Good luck with your volunteering,
Pete
Valerie says
I completely agree with your stance about actually donating money to charities. However most charities will not allow you to donate unless you give them your phone number, email, etc. Then you’re on a list and are sometimes harassed to give more. I donated to a charity that continuously called me looking for more money, and was actually rude when I didn’t want to give more. Such a shame! I would donate much more money if they just took the money and didn’t send me mail over and over again which is such a waste of paper. Not to mention this is a minimalist site. The last thing I want is more mail! If you have any pull Joshua, maybe you could suggest to these organizations to accept the donation without calling and/or sending more junk mail to the donors homes.
Pat says
Valerie,
I have managed the issue you cite in several ways. When I want to make a one-time contribution, I include a note with my check saying something like, “If you cash this check, you are agreeing not to sell or give my contact information to anyone else, and you agree not to contact me except to mail me a receipt.” For other orgs that I like to support on an annual basis, I ask them to contact me only once a year, and say I will no longer support them if they send frequent mailings. If I get calls from any org that I don’t want to get calls from, I ask them to remove me from their call list — and they do. I also keep a log of when I make donations to each org. And before donating to a new org, I check orgs out on charitynavigator.org or similar sites to see how they are rated. Some smaller, but worthwhile orgs, are not rated if they do not meet certain financial minimums, but that does not mean they are not worth supporting.
Pat says
I work for a non-profit. If you gave me money and told me not to contact you, I would respect that, and we do have donors who don’t want to be contacted. Otherwise, yes, you would go on a list and you would be contacted. Simply opt out, don’t “not give”-give them a chance.
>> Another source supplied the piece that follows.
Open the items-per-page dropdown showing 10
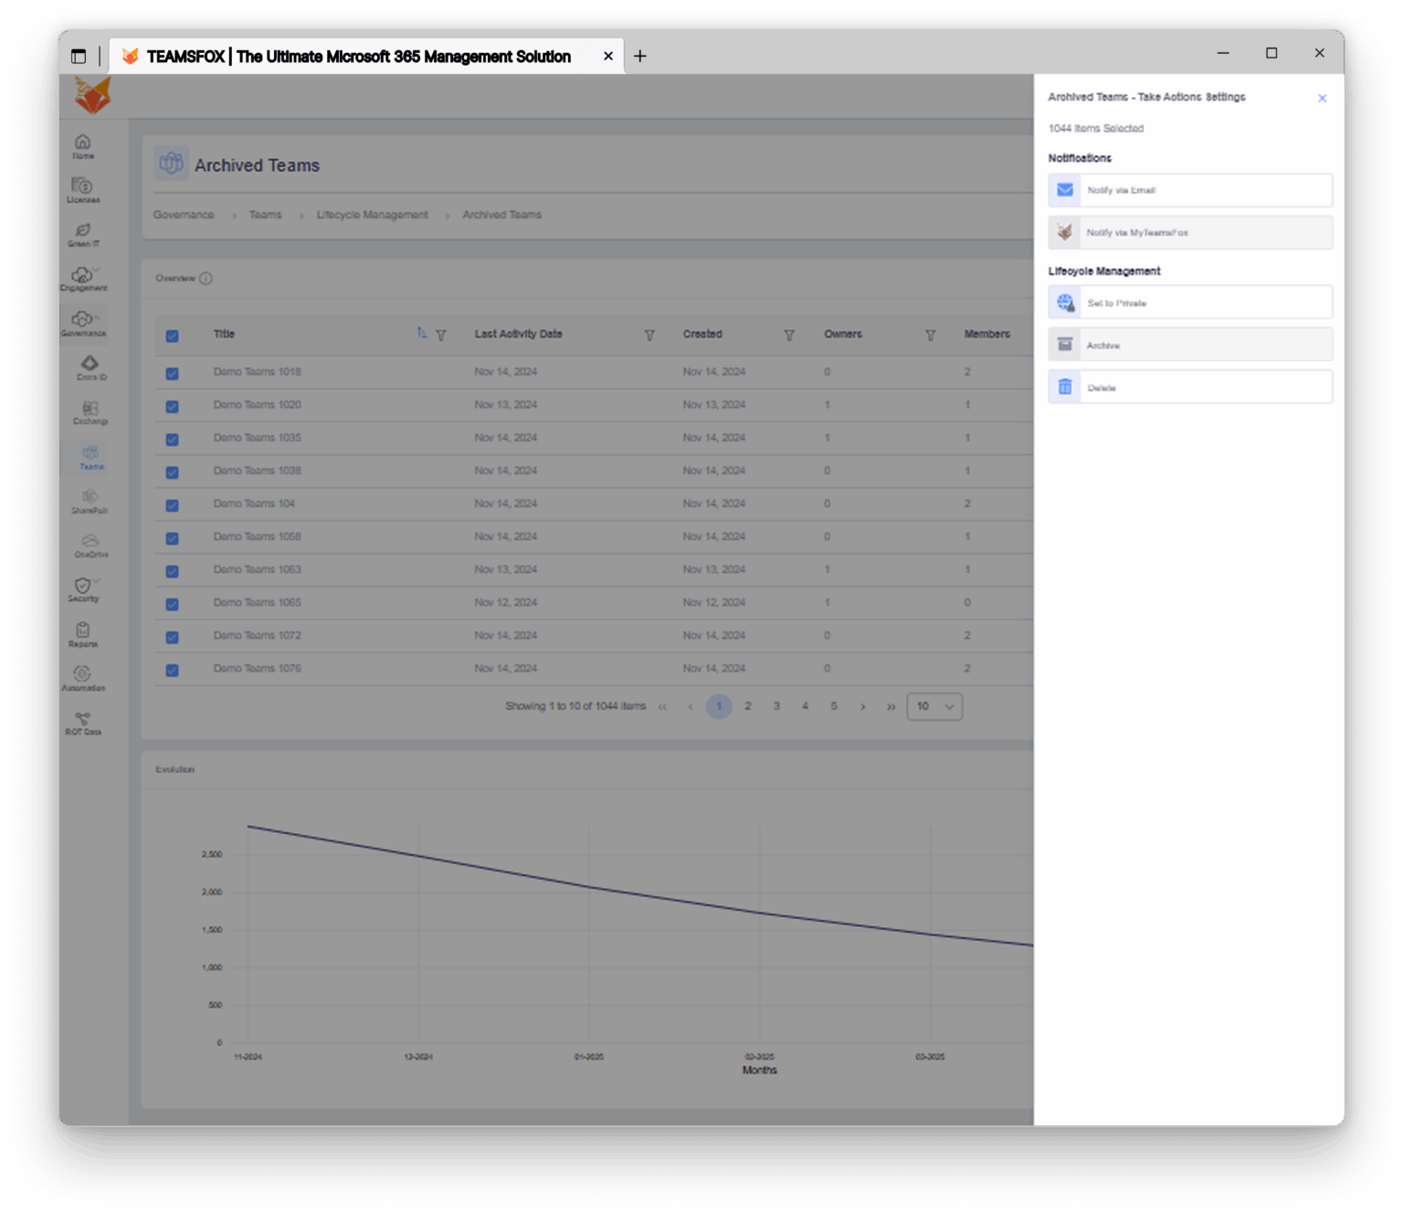This screenshot has width=1403, height=1213. (934, 706)
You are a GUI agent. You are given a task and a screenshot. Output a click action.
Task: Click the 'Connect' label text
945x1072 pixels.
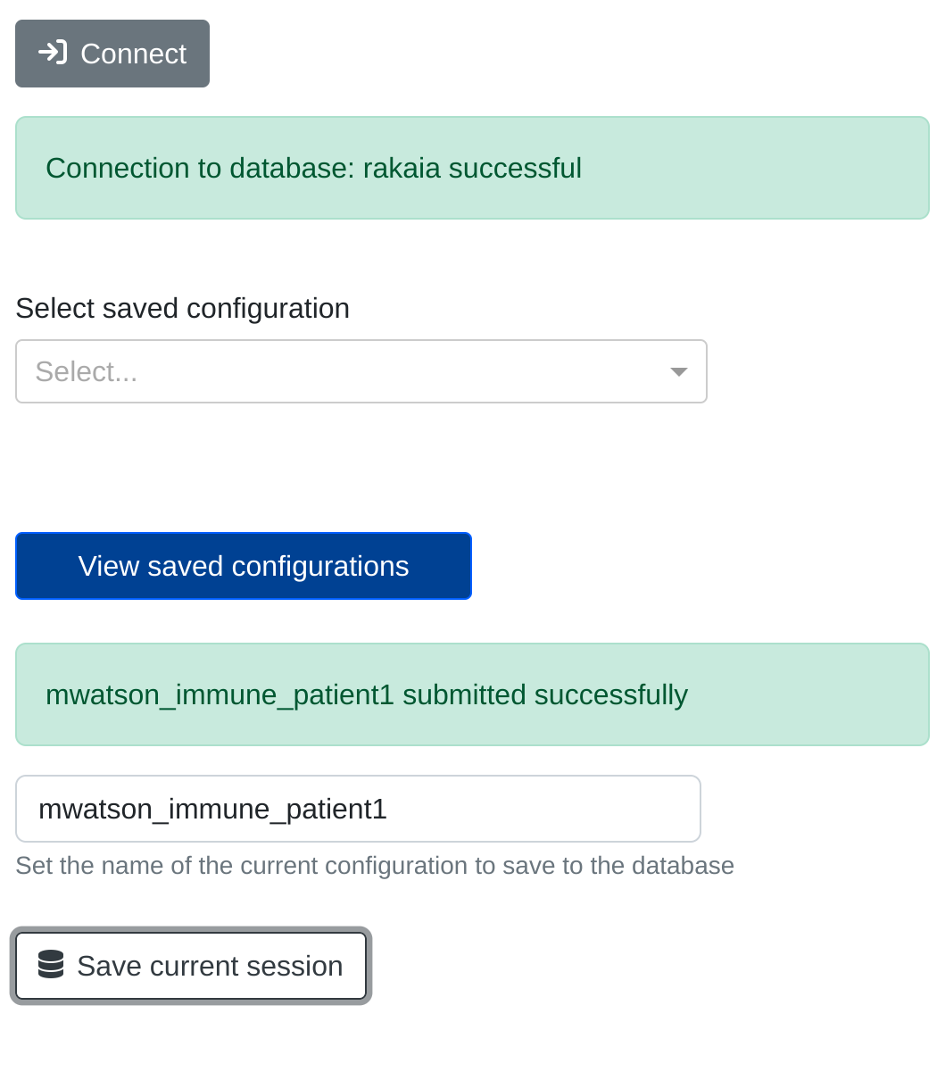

On another note, whether donating money or time always investigate the charity to ensure you are giving to a reputable group. Even well known charities can fall from grace.
Daniel Aipa says
I enjoy the way you tell the truth and the fact behind things many of us sometimes over look. I’m guilty of being one that felt that tweeting or sharing a certain cause is giving back. Although it may bring some awareness, I know I could be do more to help the cause. Mahalo for this, it brought things into perspective for me. Aloha.
joanna says
This is spot on. I wholeheartedly agree and its time I step up. Thanks for this gentle reminder of humanity! It needs to be said .
Sandra Pawula says
You have a beautiful way of telling it like it is, Joshua. Thanks for your courage.
joshua becker says
And you have such a wonderful way of encouraging me to do so. Aloha and thank you Sandra.